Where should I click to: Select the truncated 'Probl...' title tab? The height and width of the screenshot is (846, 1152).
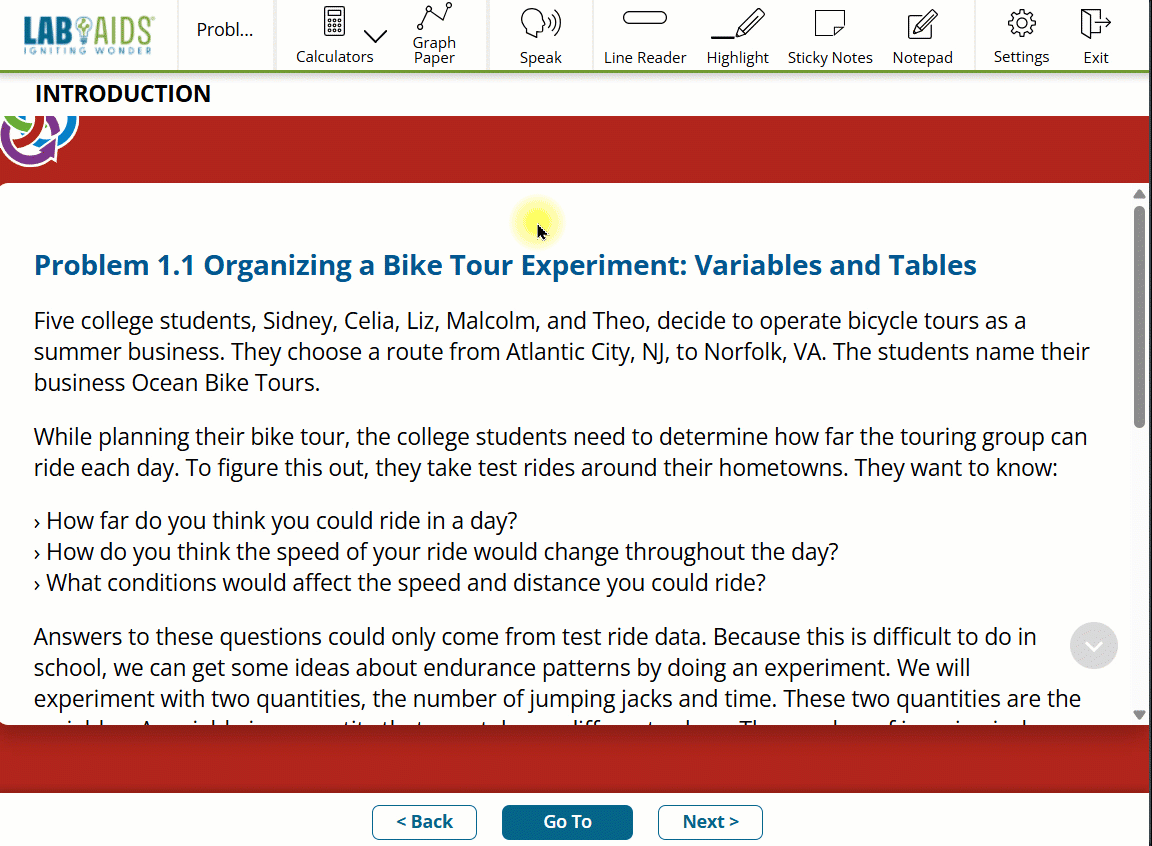pos(225,30)
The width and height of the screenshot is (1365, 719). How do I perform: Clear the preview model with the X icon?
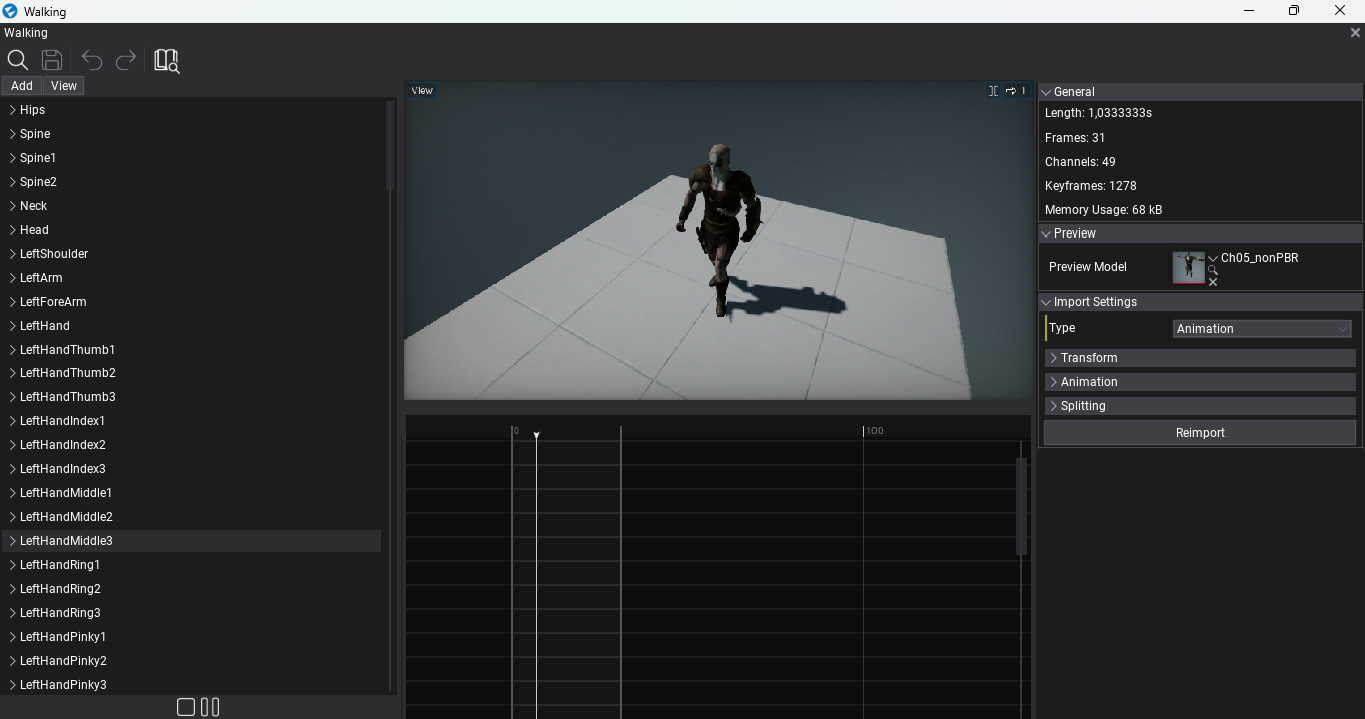1213,282
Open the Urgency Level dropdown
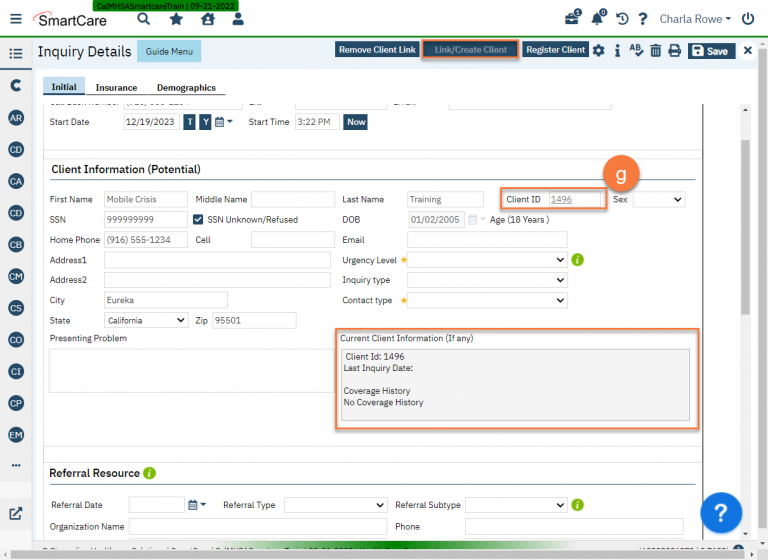Viewport: 768px width, 560px height. coord(488,260)
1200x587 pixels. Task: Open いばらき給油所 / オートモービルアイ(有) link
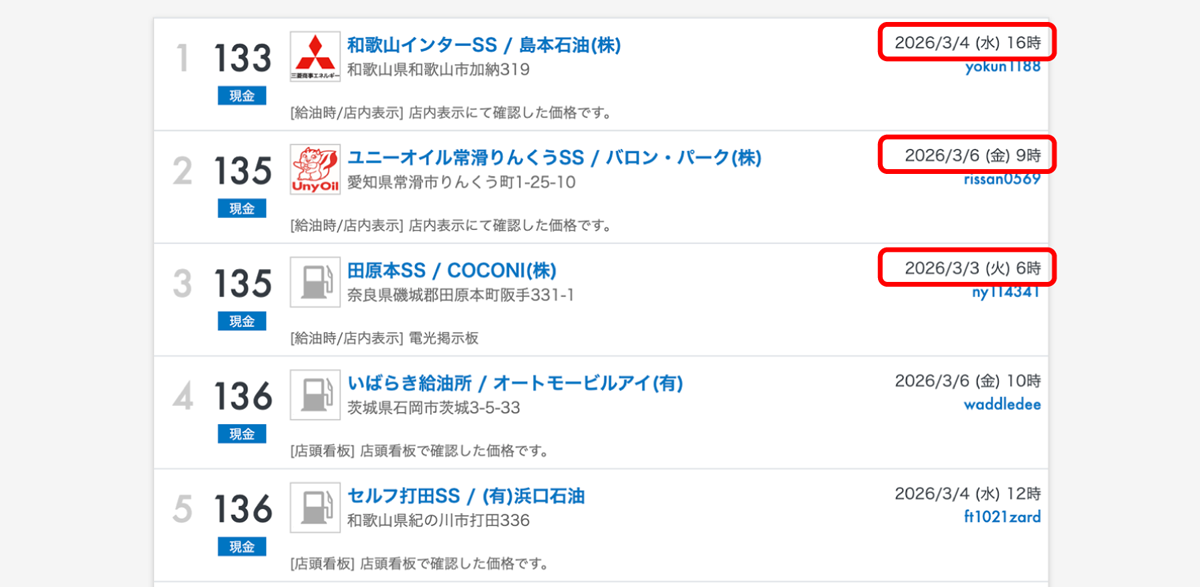click(515, 384)
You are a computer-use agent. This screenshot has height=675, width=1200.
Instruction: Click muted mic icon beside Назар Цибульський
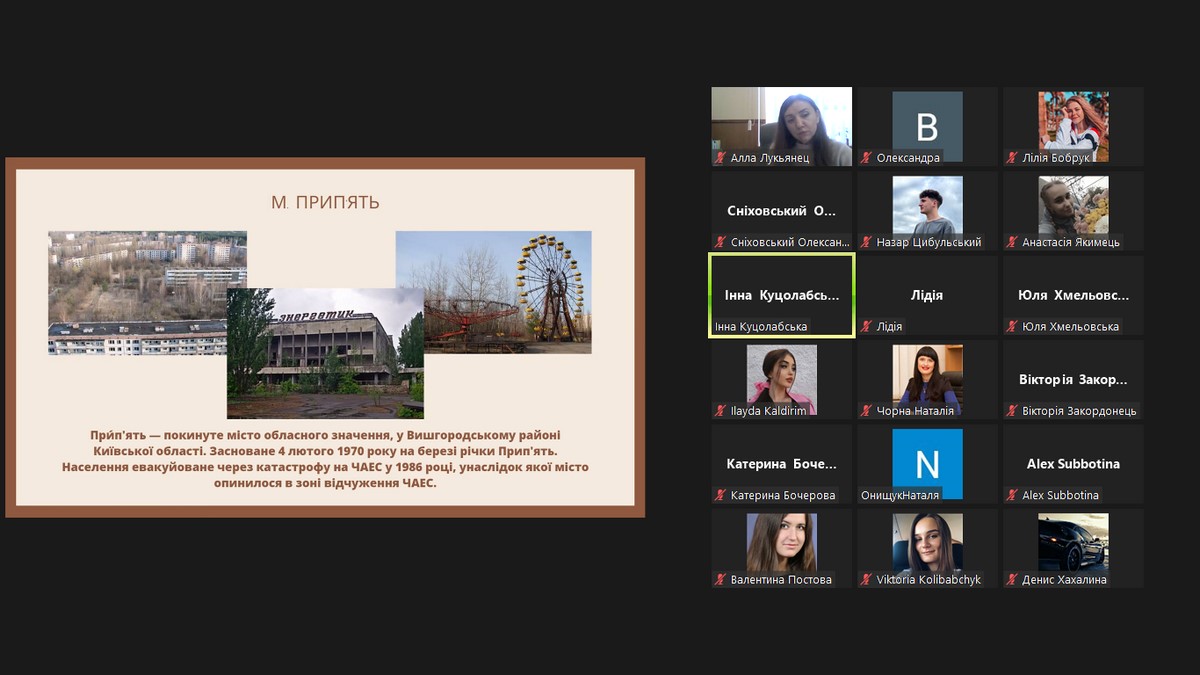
■ ■ ■
*Task statement*: No pictures belong in the answer. It must repeat exactly the lines from the line with "You are a computer-use" through the final line of the records.

*Response to this exercise*:
You are a computer-use agent. This screenshot has height=675, width=1200.
Instruction: Click muted mic icon beside Назар Цибульський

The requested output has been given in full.